Begin at the line that holds "Task: Click Chelsea's" and copy each line exactly until the data below ends, including that last line but no pictures.

# Saved data entries
------------------------------

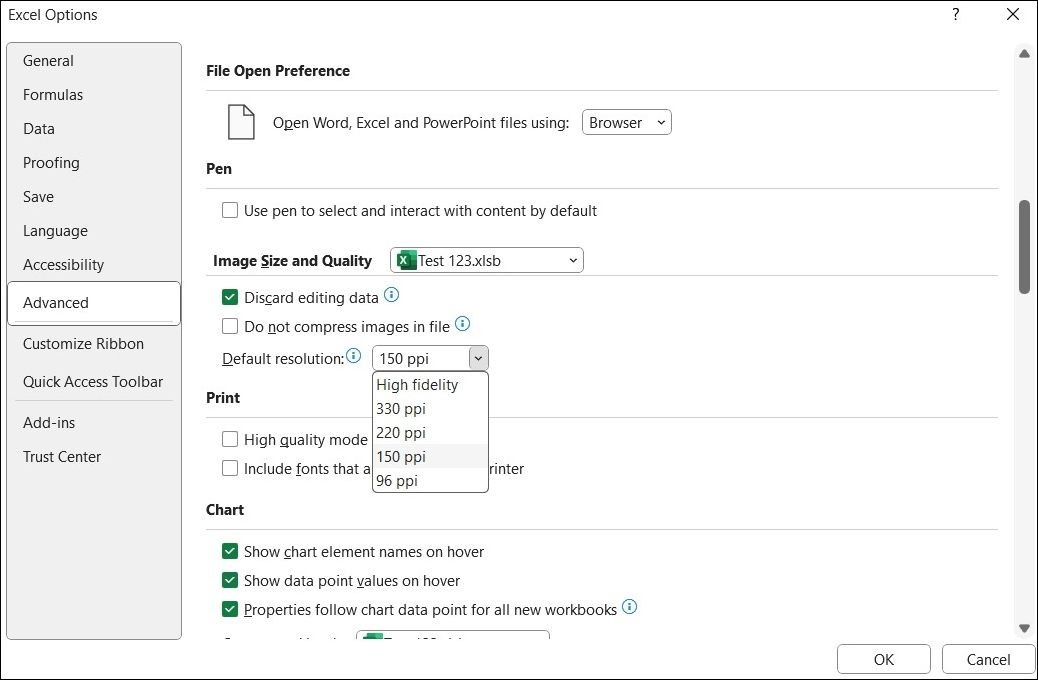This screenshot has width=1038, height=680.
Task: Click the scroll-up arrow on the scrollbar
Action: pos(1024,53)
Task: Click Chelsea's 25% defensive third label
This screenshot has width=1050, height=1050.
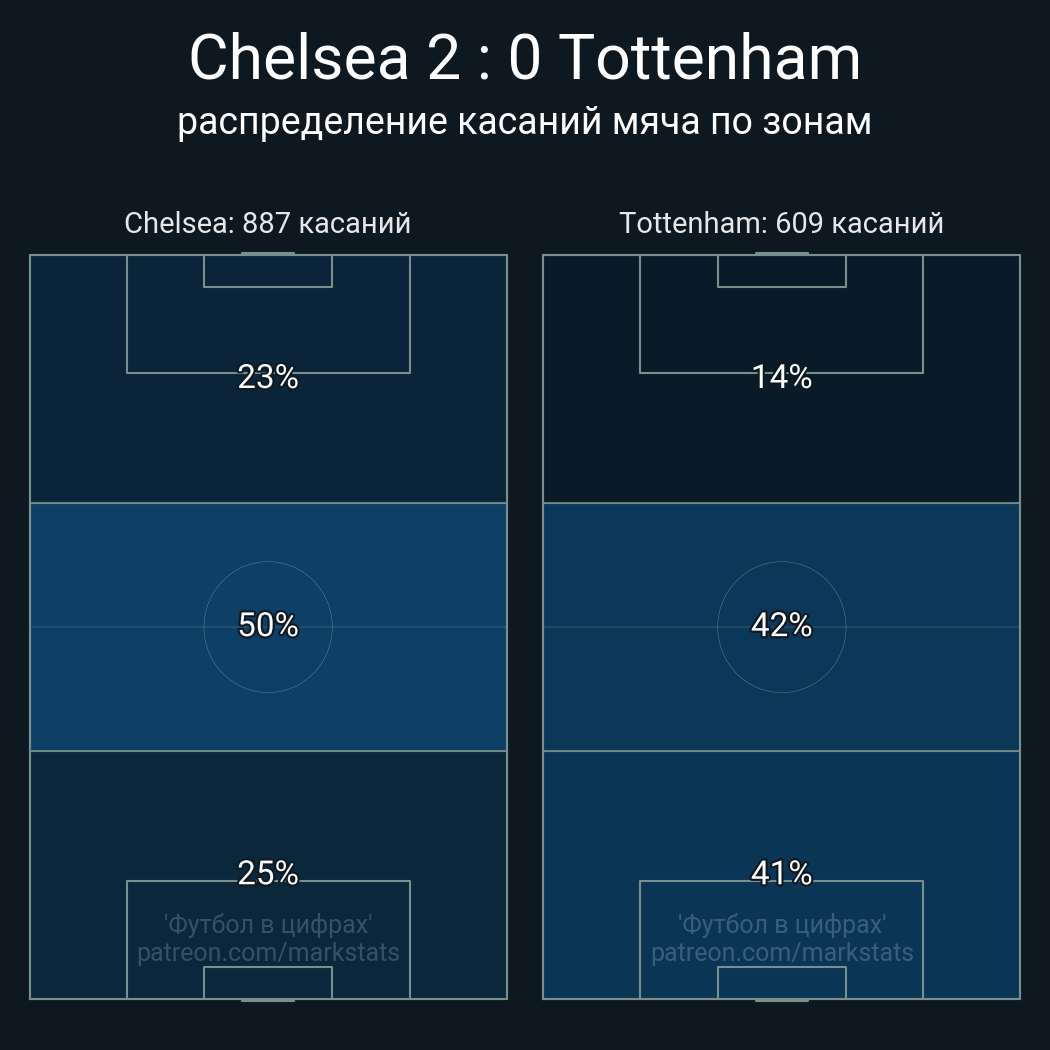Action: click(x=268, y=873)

------------------------------

# Answer for this exercise
Task: Click Chelsea's 25% defensive third label
This screenshot has width=1050, height=1050.
Action: click(x=268, y=873)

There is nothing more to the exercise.